Il dato che dice di più non è nell’undici, è nelle clausole contrattuali. I biennali inseriti sono cinque — Vettorel, Fasan, Urso, Arena, Rizzo — accanto a una lunga fila di annuali e a otto prestiti. Si è ceduto tantissimo e si è costruito quasi nulla a livello patrimoniale: una rosa che, all’apparenza, ha poco futuro oltre questa stagione. In linea, del resto, con un progetto che il presidente Aniello Aliberti aveva annunciato triennale e che a quel terzo anno è arrivato: allo Sheraton, tra gli addetti ai lavori, la curiosità su come si svilupperà l’ultimo anno del ciclo non mancava. Ovviamente è la stessa curiosità che — con l’aggiunta di una certa tensione — si respira quotidianamente a Lecco e dintorni.

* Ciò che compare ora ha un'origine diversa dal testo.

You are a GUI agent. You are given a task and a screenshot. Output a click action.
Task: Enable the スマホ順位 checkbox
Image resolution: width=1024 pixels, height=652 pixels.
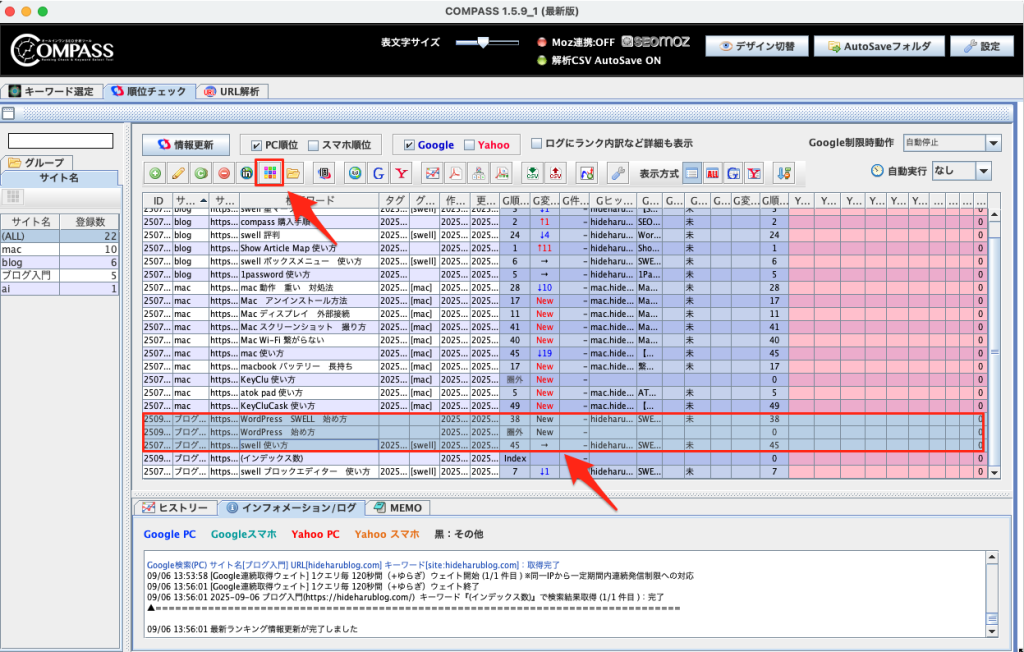314,144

In mezzo restano anche delle scelte difficili da comprendere. Giuseppe Battimelli, preso in estate e girato al Club Milano prima ancora di essere visto, ripete il copione di Mazzola un anno fa: preso, mandato alla Vogherese, due anni di contratto prima della risoluzione consensuale. Sprechi, in una sessione che di margini non ne aveva.

Ora solo il campo

Quella assemblata non la reputiamo una squadra priva di valori. Il malumore però c’è, e si è visto anche a ridosso del tunnel degli spogliatoi dopo Lecco-Arzignano, con il presidente protagonista di un breve diverbio sull’onda delle critiche ricevute. Un punto in due giornate non aiuta a stemperarlo, questo sentimento, al di là del livello non basso delle prestazioni offerte.

Restano un paio di caselle libere in lista e la porta socchiusa sugli svincolati, legata però all’uscita degli ultimi due esuberi: Di Gesù e Grassini, con i mercati esteri ancora aperti — la Svizzera fino all’8 settembre, la Polonia al 9, la Serbia addirittura al 18 — oltre alla possibilità di scendere tra i dilettanti. Per il resto, mister Federico Valente ha finalmente una rosa chiusa su cui lavorare, nel bene e nel male, sicuramente costruita per rispondere meglio alla sua idea di gioco rispetto a un gruppo più esperto e con una curva di crescita potenzialmente più breve, ma chiaramente anche in grado di offrire risultati e punti sin da subito, com’era esattamente stato un anno or sono. Ma i punti, allora come oggi, servono come benzina nel lavoro quotidiano e fanno la differenza tra un progetto tecnico — che sia a lungo o brevissimo termine — funzionante e uno fallimentare.